● EXERCISE MATERIAL:
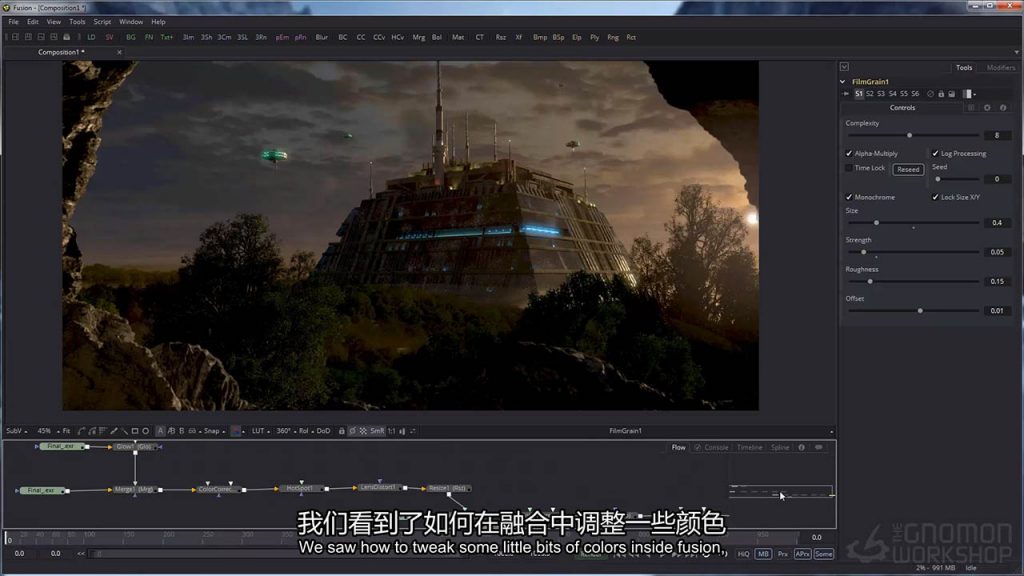Open the SubV viewer dropdown
Viewport: 1024px width, 576px height.
click(x=17, y=431)
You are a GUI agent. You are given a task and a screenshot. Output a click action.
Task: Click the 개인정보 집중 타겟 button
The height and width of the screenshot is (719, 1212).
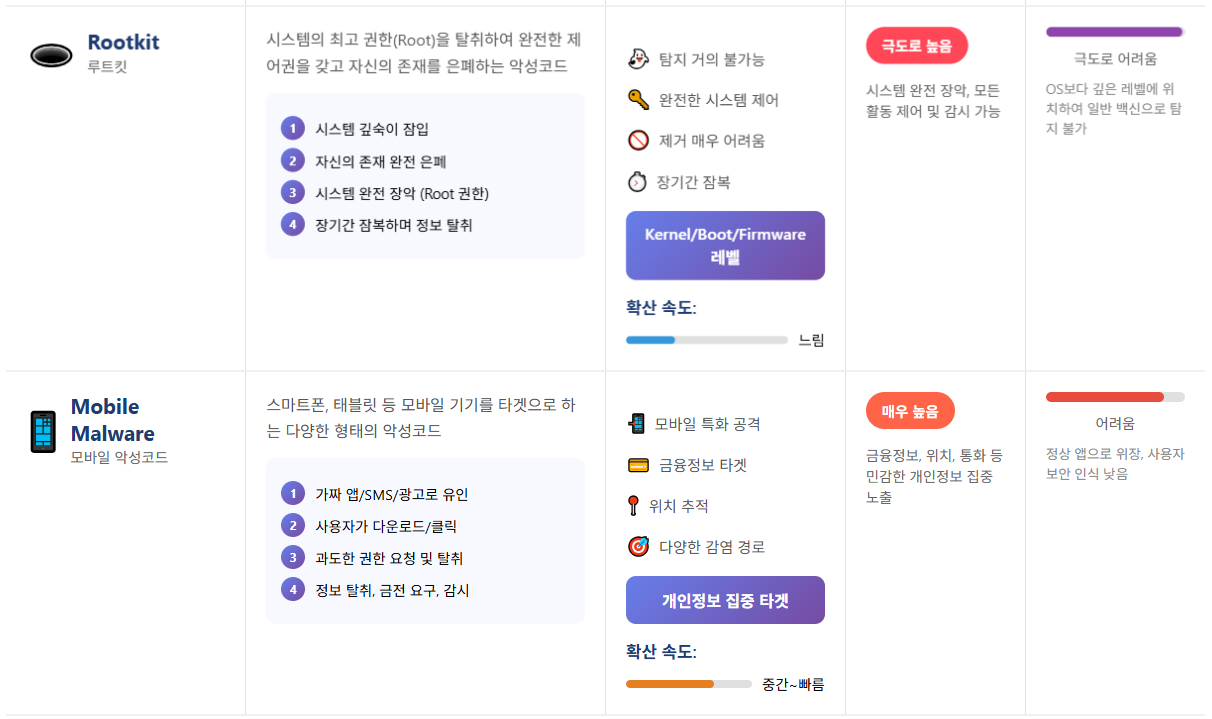coord(725,600)
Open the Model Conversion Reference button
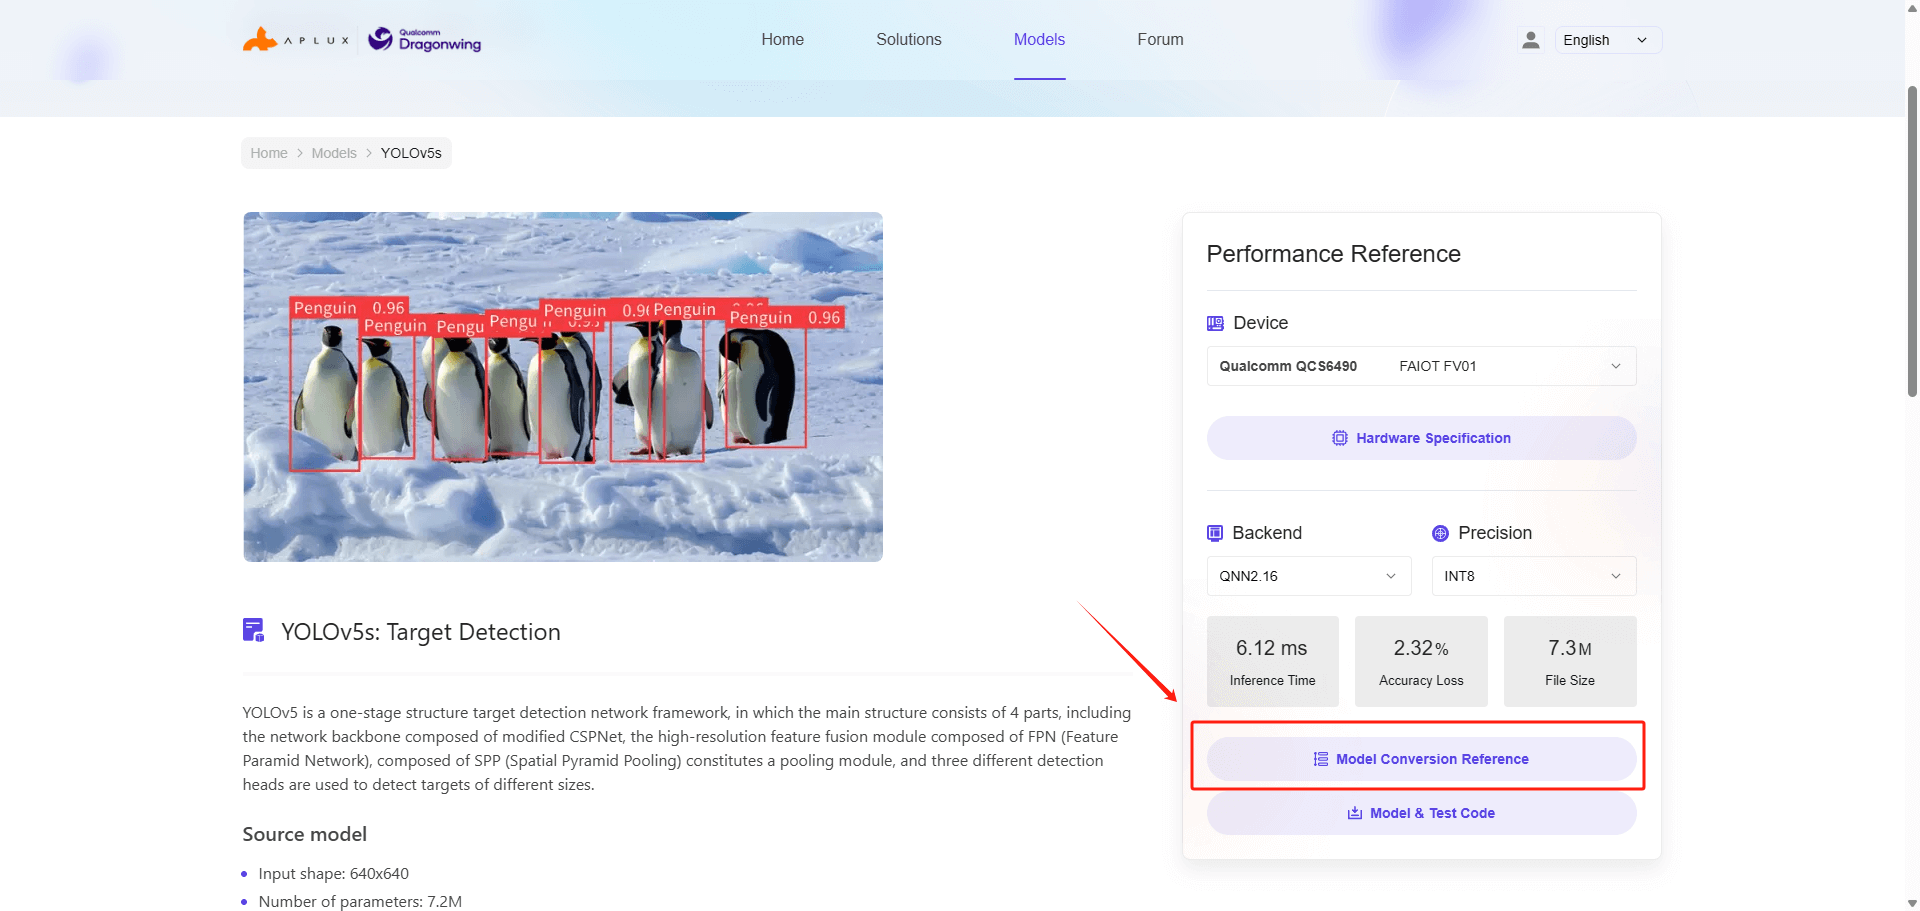The height and width of the screenshot is (911, 1920). pyautogui.click(x=1421, y=759)
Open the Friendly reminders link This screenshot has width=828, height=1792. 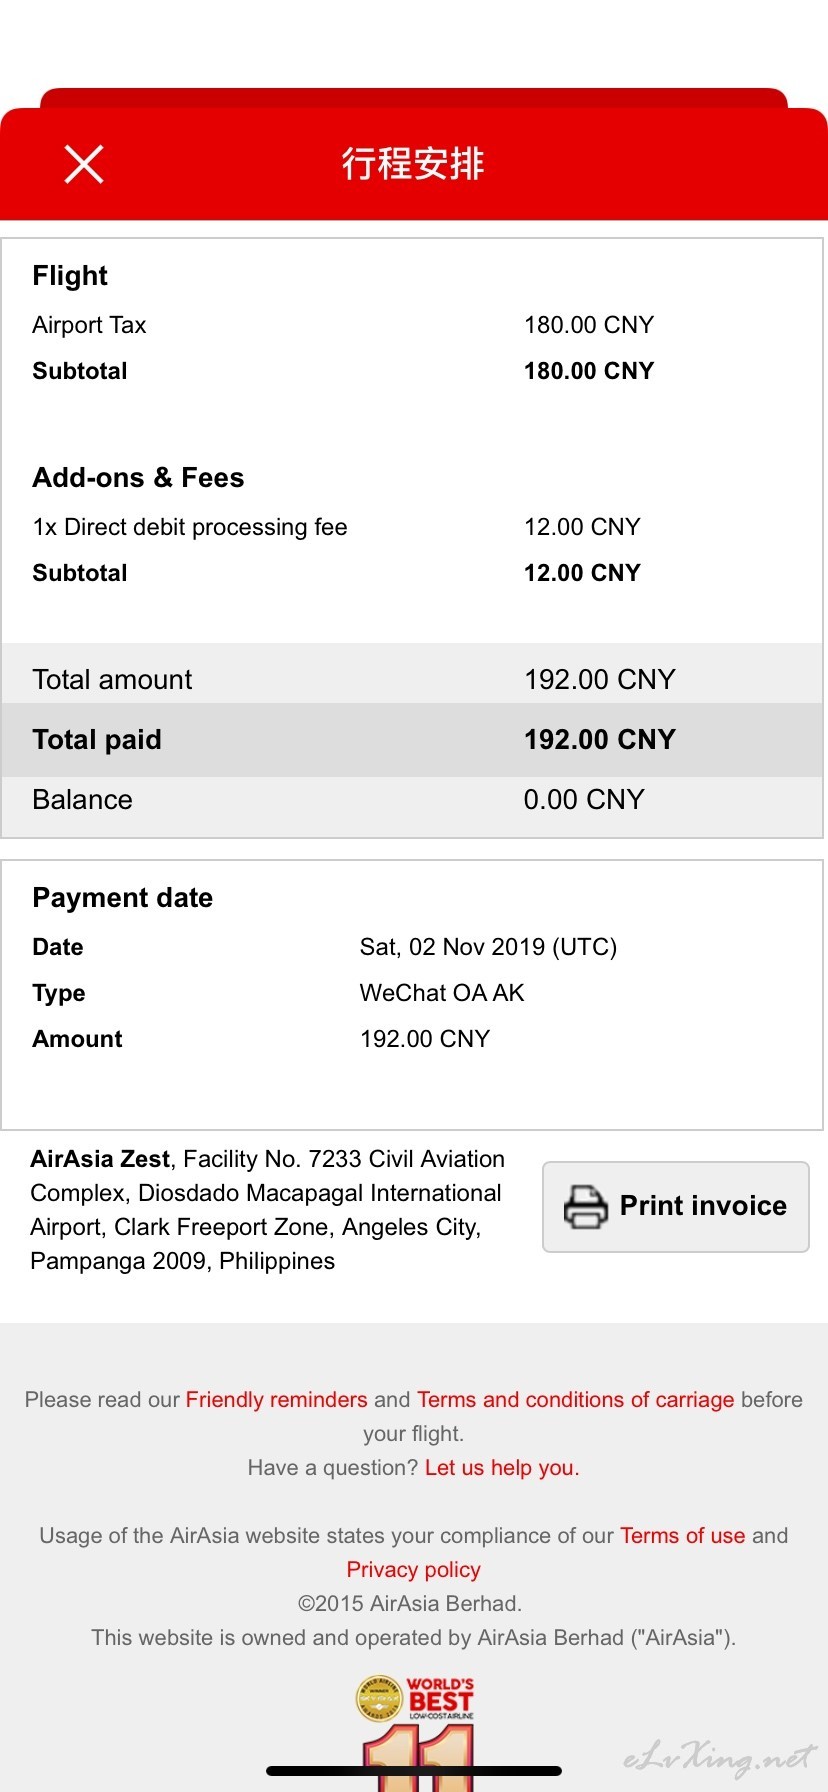coord(277,1400)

● INSTRUCTIONS TO FOLLOW: Copy out the entries word for word from the very beginning through the line containing "coord(725,600)", including that line. Leave out the pictures.

● SOLUTION FOR THIS EXERCISE:
Open the SubV viewer dropdown
Viewport: 1024px width, 576px height.
click(x=17, y=431)
You are a GUI agent. You are given a task and a screenshot. Output a click action.
Task: Click the 개인정보 집중 타겟 button
The height and width of the screenshot is (719, 1212).
coord(725,600)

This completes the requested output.